(Records from a collection)
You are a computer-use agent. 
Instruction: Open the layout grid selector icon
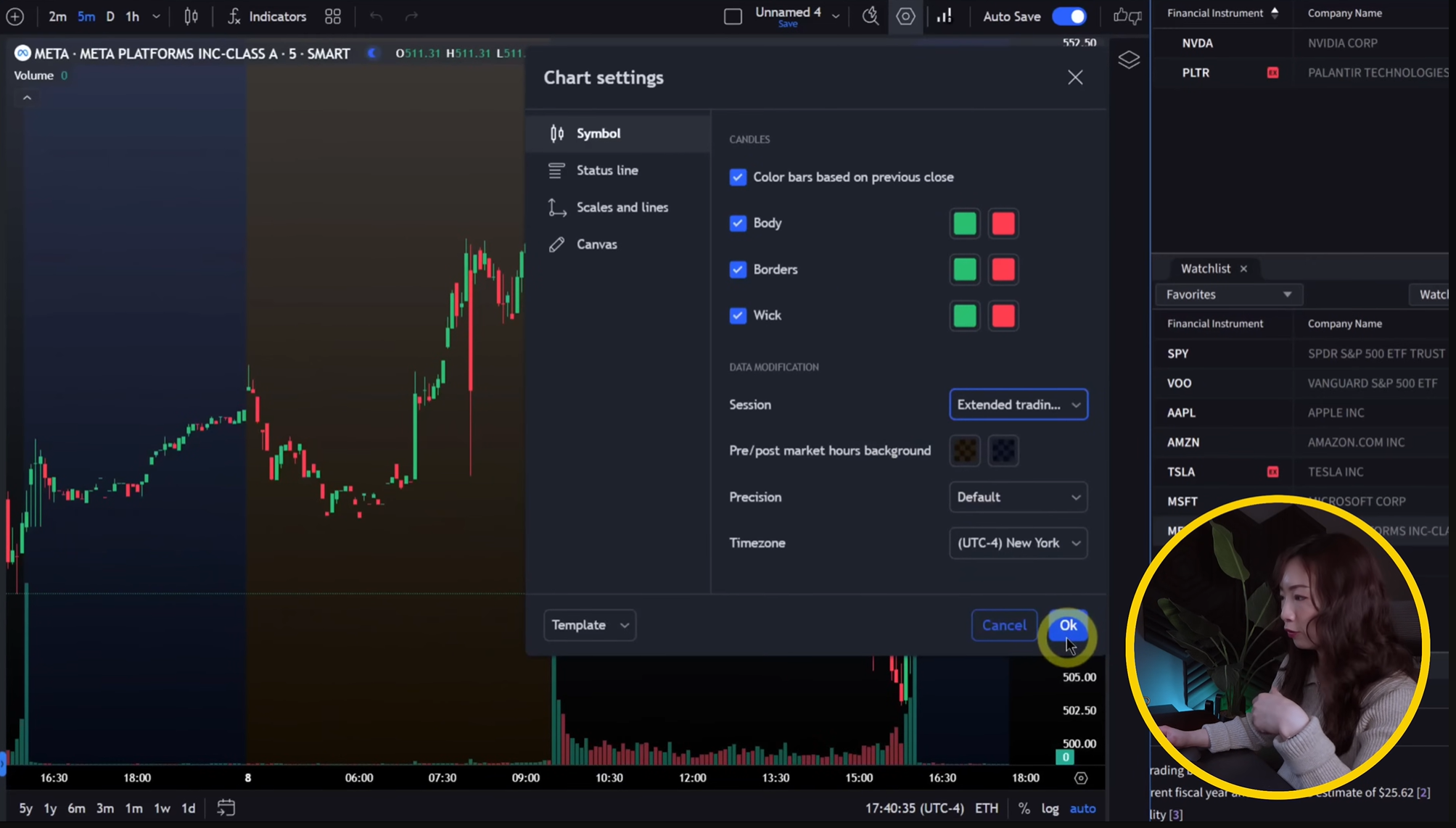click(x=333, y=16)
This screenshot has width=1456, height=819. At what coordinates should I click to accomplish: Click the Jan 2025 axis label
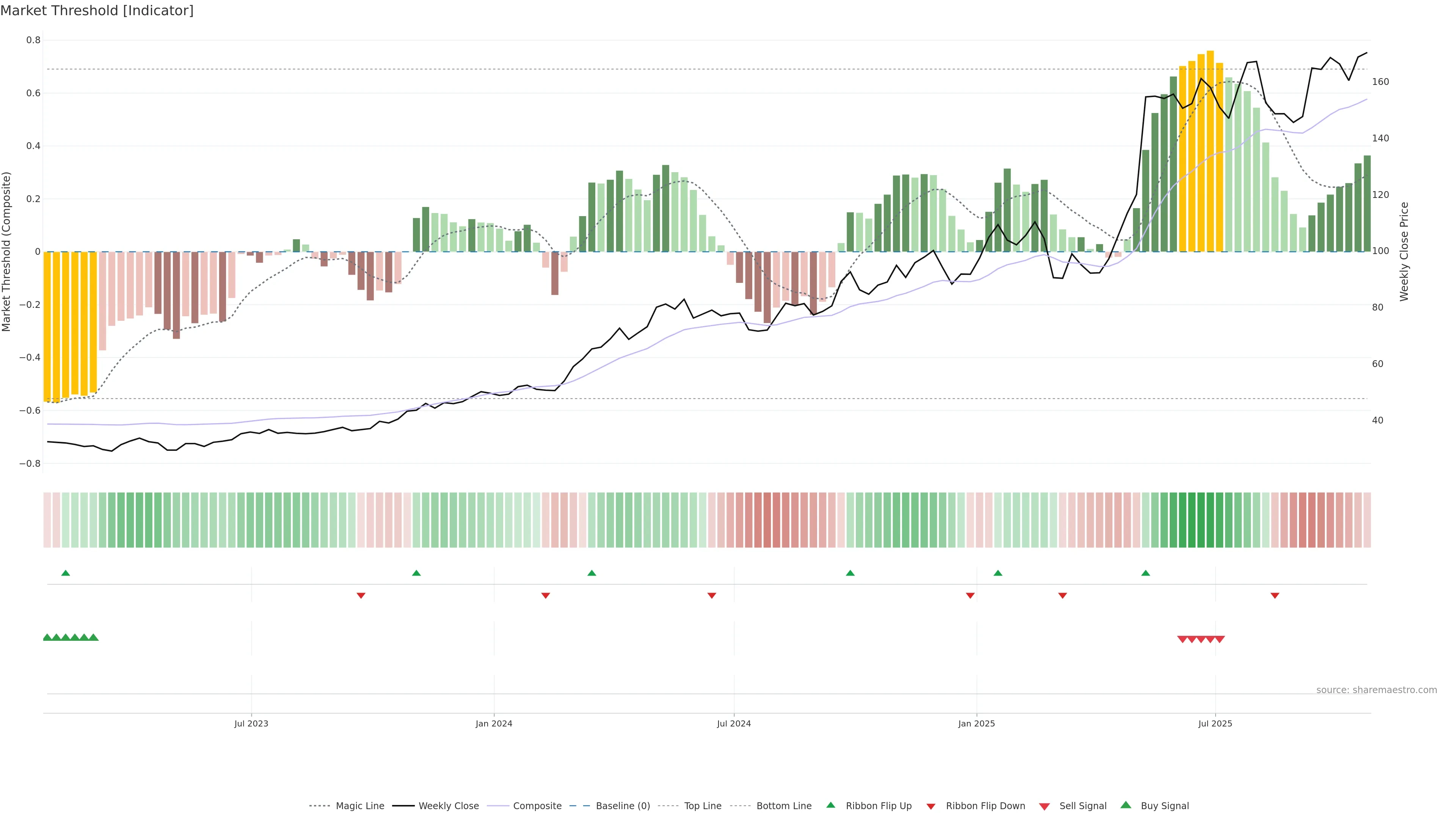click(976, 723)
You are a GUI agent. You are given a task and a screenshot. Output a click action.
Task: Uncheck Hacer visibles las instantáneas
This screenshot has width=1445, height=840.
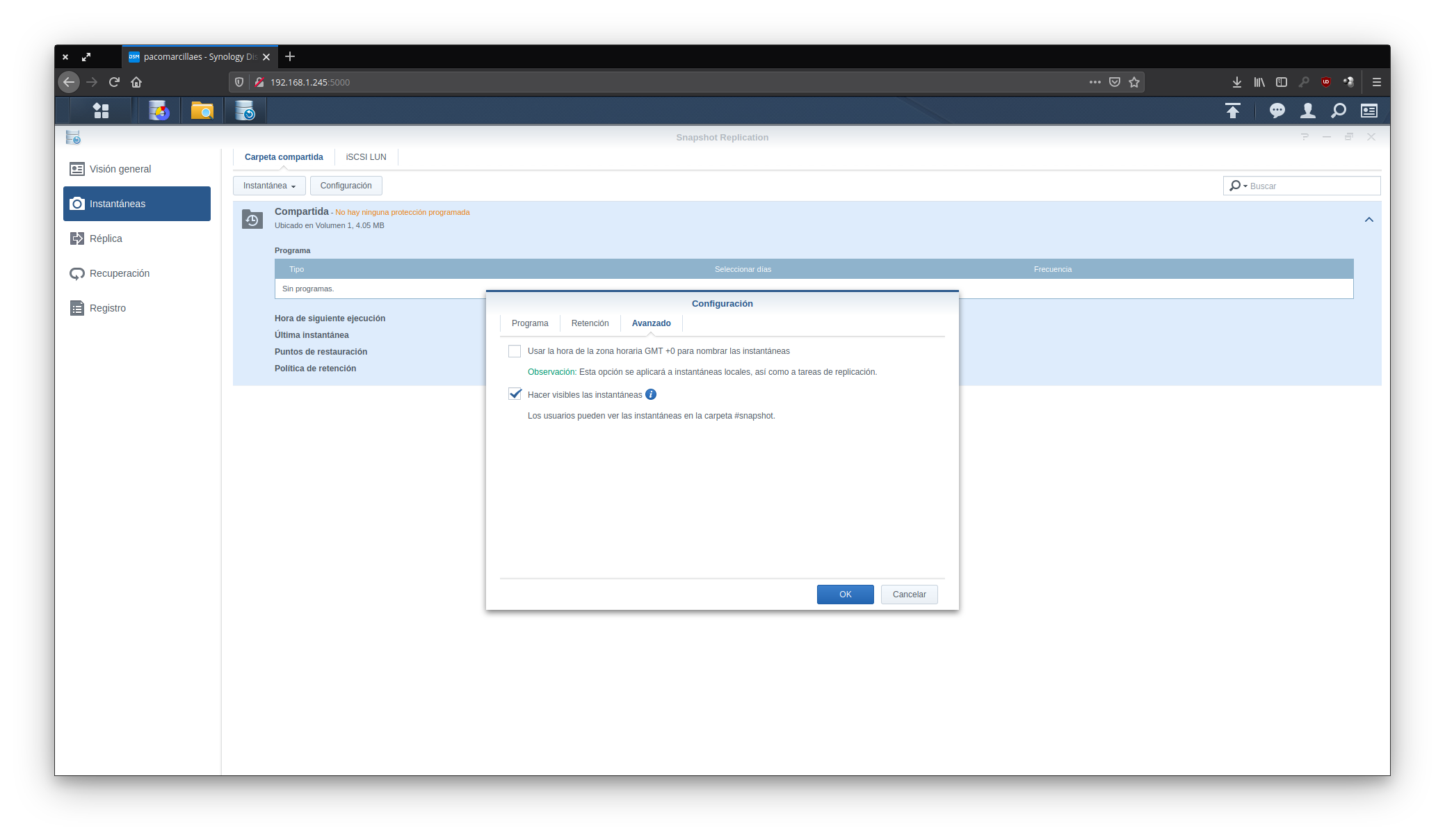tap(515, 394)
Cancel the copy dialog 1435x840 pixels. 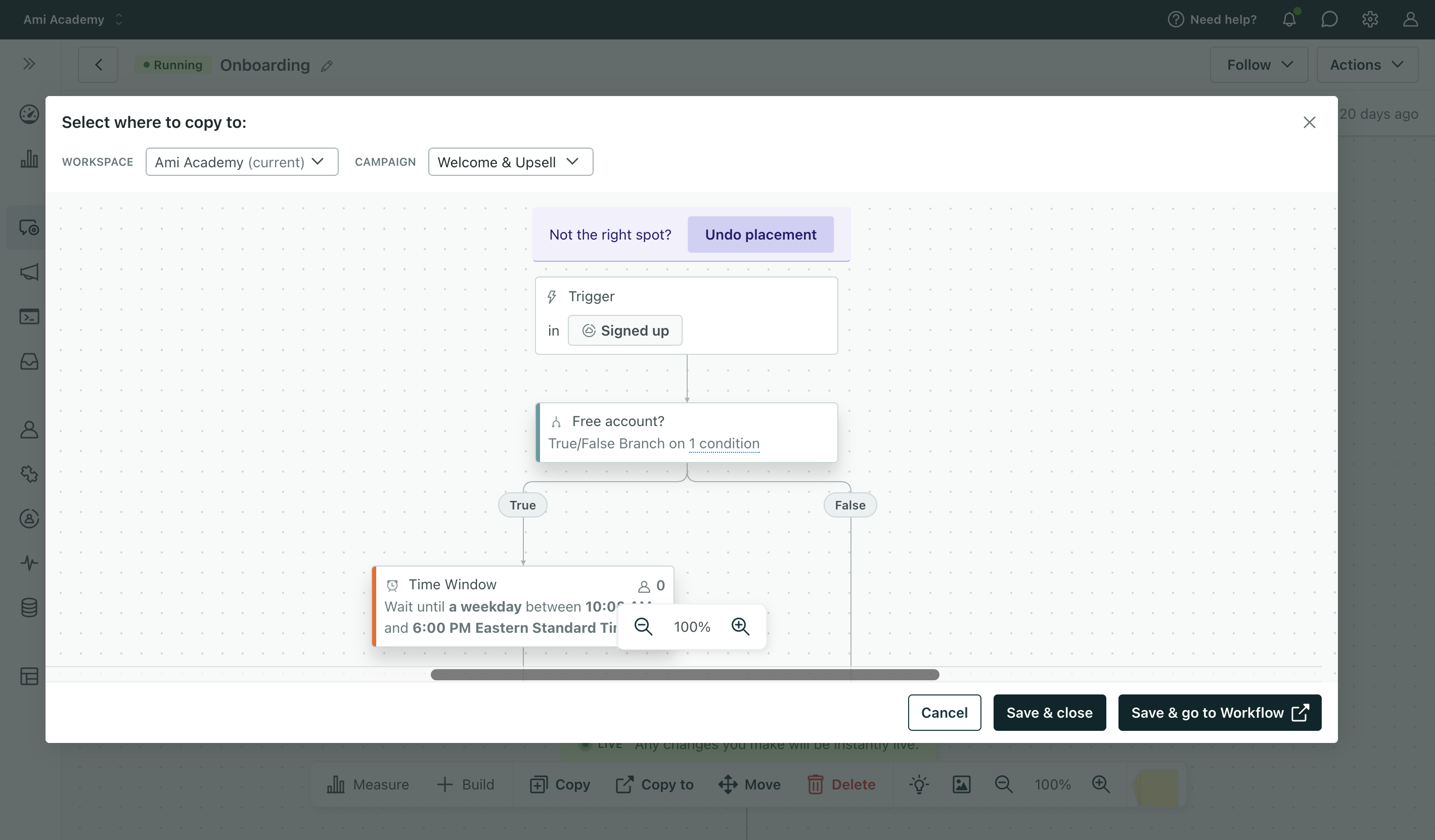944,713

WHAT TO PRODUCE =
Report only how many lines in the entries above contain the string "agent".

SOLVED EXERCISE =
2